Professor McHale: Very important points have been raised. I do not disagree at all with the fundamental tenor of those issues. You asked me at the start for an ideal model. In terms of regulation, I think in a sense we have to pursue where things may be likely to go. The two things are not necessarily the same.
If, for example, a licensing approach is undertaken, the question is who should do that licensing. I think that is something important for policy, going forward. If it is a separate, new body that has statutory powers, that is one thing. Alternatives would be for licensing and oversight powers to be given to the CQC or to local authorities. There are pros and cons in relation to both of those as well going forward. The CQC would align it generally with its work, and has vast experience of that. The question of course with the CQC is how far it would be stretched in doing that.

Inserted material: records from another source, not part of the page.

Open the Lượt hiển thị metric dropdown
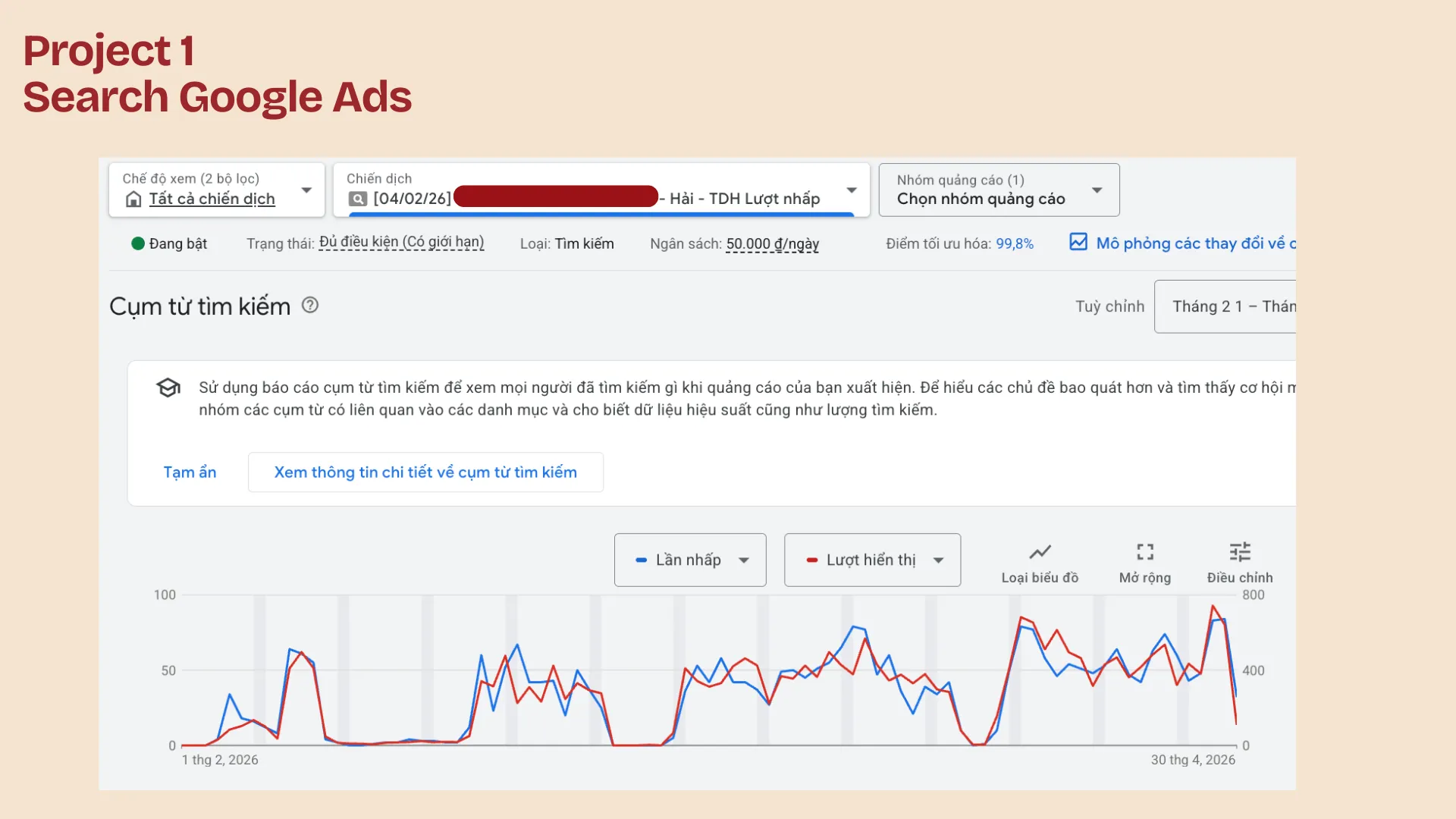This screenshot has width=1456, height=819. point(872,560)
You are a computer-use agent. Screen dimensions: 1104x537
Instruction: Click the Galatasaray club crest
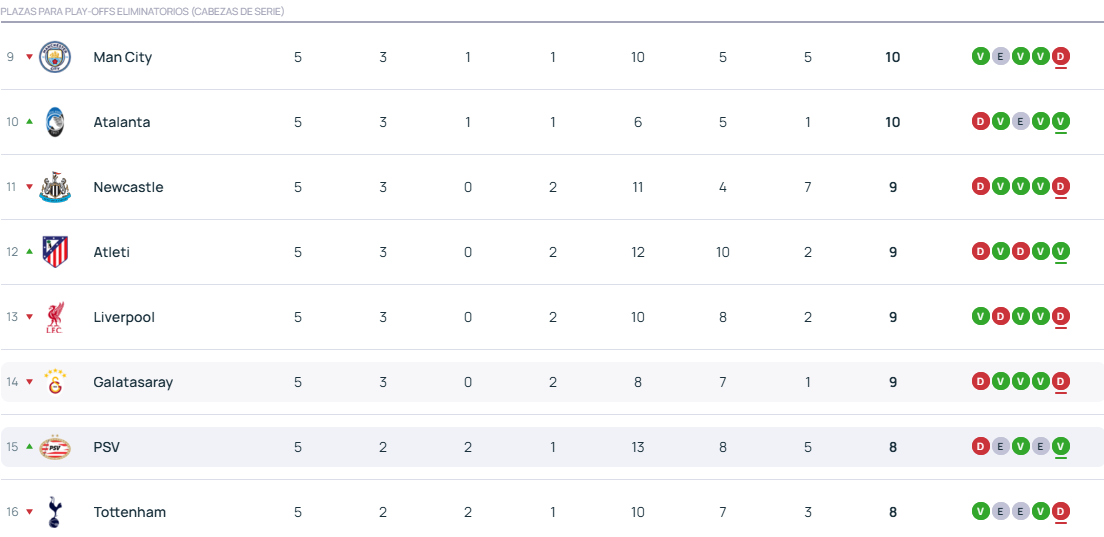point(55,382)
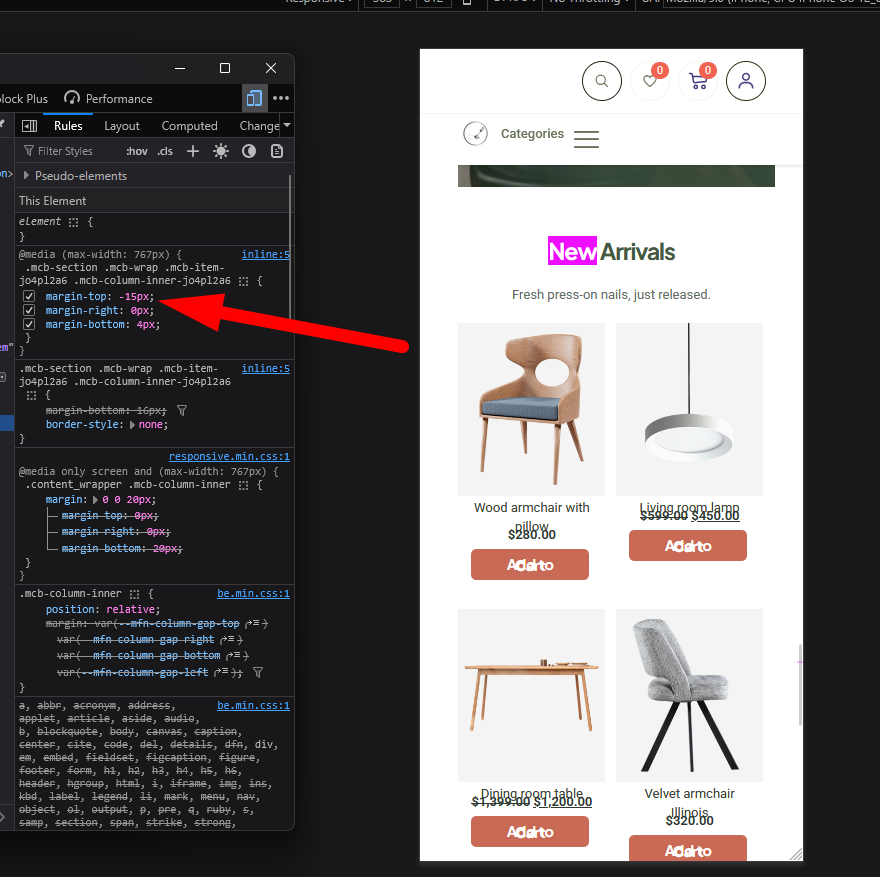Toggle the :hov pseudo-class panel button
Viewport: 880px width, 877px height.
(x=136, y=151)
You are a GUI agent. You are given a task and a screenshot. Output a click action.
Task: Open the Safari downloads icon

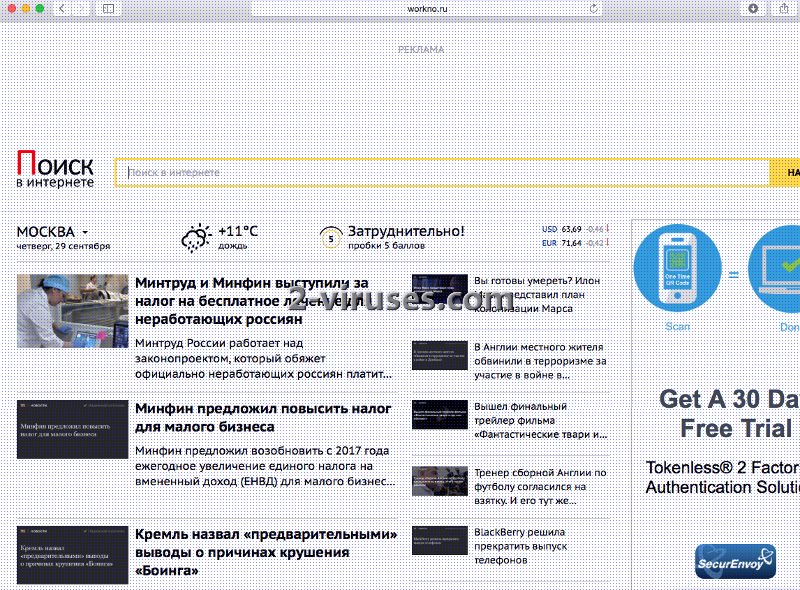point(753,8)
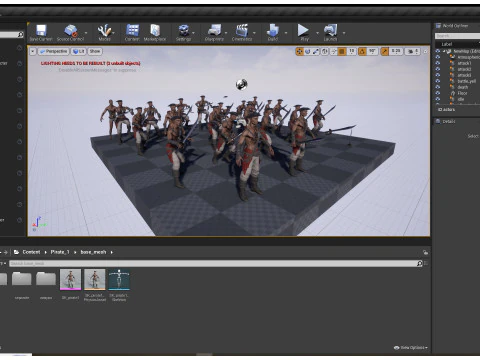The image size is (480, 360).
Task: Expand the Play options dropdown arrow
Action: tap(317, 33)
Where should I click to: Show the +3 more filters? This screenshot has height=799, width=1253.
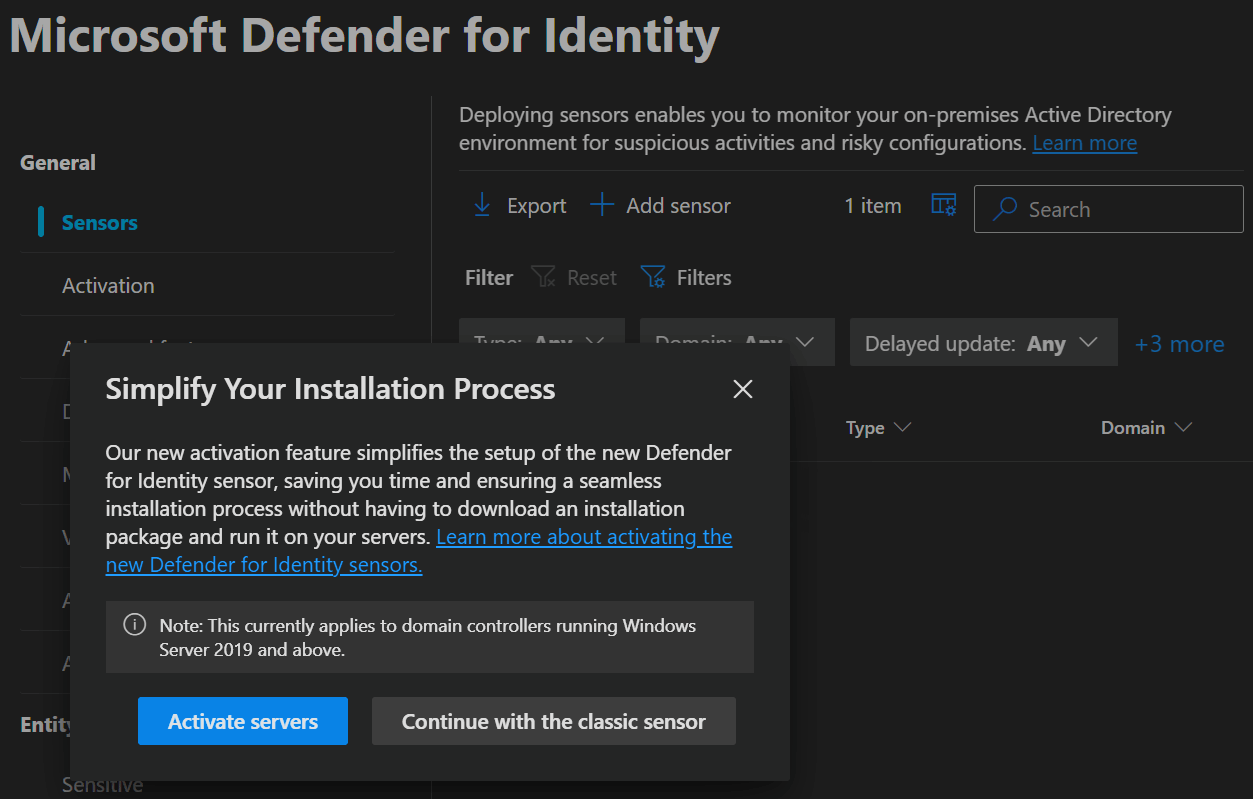click(1179, 344)
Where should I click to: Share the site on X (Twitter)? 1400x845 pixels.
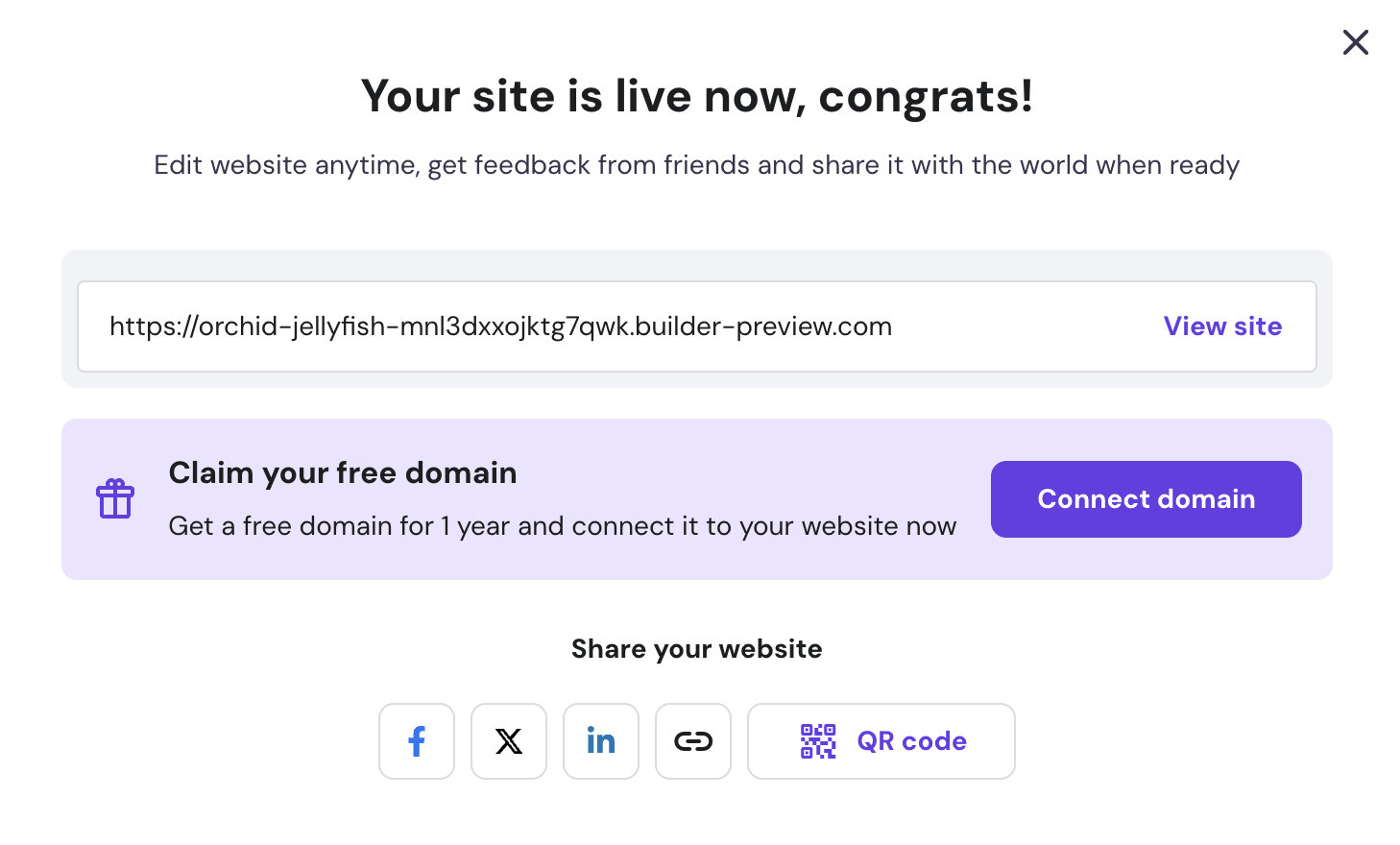[509, 740]
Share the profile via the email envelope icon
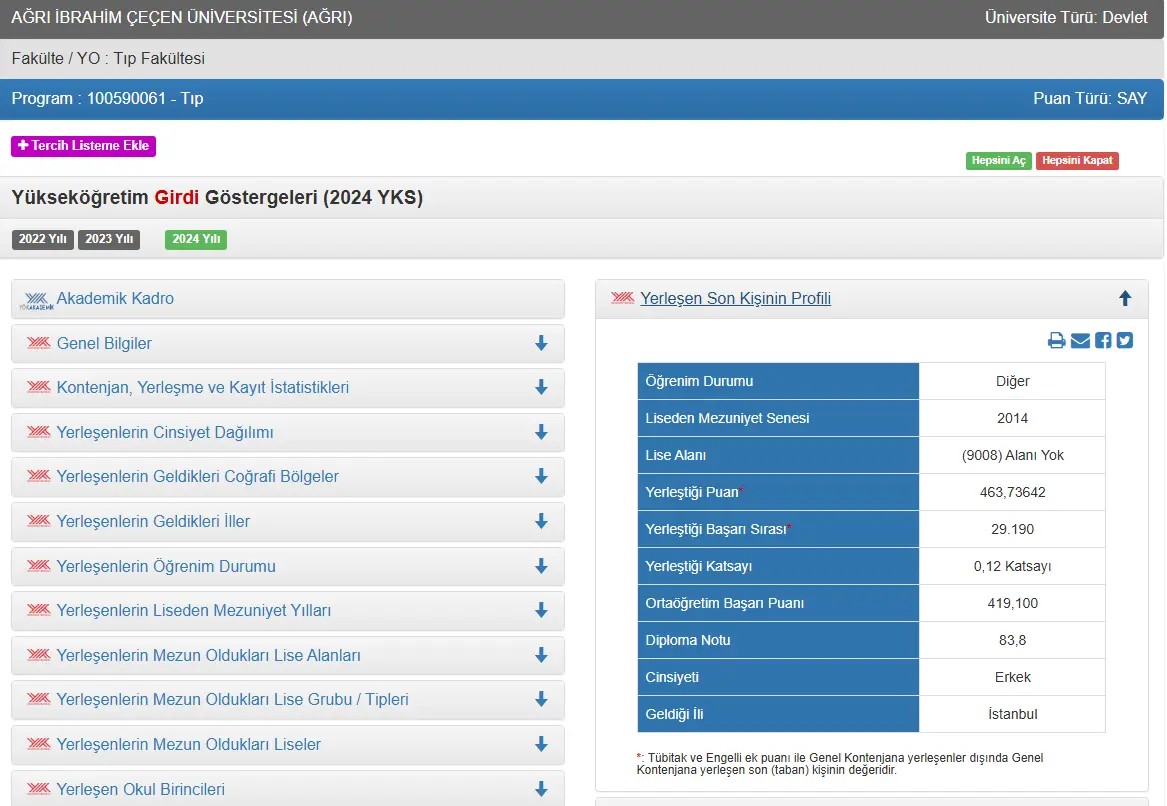1167x806 pixels. [1080, 341]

With local authorities, as was discussed by the APPG report, you have the question that, yes, they have local knowledge and there has been some licensing undertaken in the past. On the other hand, there is a question about resourcing and ultimately diversity in approach in different parts of the country if it is left to local level. There are those sorts of things going forward.
Points have been made about prescribing. They were very well made by David Sines. It is certainly the case, for example, that the GMC—I won’t name all the bodies—requires in its good practice on prescribing that there is a physical examination of patients before prescribing non-surgical cosmetic medicines such as Botox. That is a really important question as well.
You came to it from my ideal perspective—recognition of the fact that where I might ideally like to go may not be where the Government are going. That does not mean that other approaches will not be important to go ahead with as well. Laura Trott, working with Save Face, has done important work in Parliament in putting the Bill forward and looking at the questions about Botox, fillers and children.
There are broader questions too about capacity, children and procedures going forward, but not just that. There is the question of adults lacking mental capacity or people developing things like early-stage dementia, and so on, and inclusion around that. There are those sorts of things going forward.
The other thing—
Q98 Chair: Make this the last point, if you will, please.
Professor McHale: Absolutely. The MHRA’s consultation at the moment on medicines is very important for situating dermal fillers and whether that is in line with EU devices regulation, and the importance of recognising the special status of that. Thank you.
Chair: Thank you. We have had a fascinating discussion. It has crystallised things in my mind, certainly as regards safety issues, ethical issues and the interaction with mental health issues. I am grateful to you, Jean, Ashton, David and Malcolm. Thank you for joining us this morning. It has been very important evidence. That concludes this morning’s session. Thank you all very much indeed.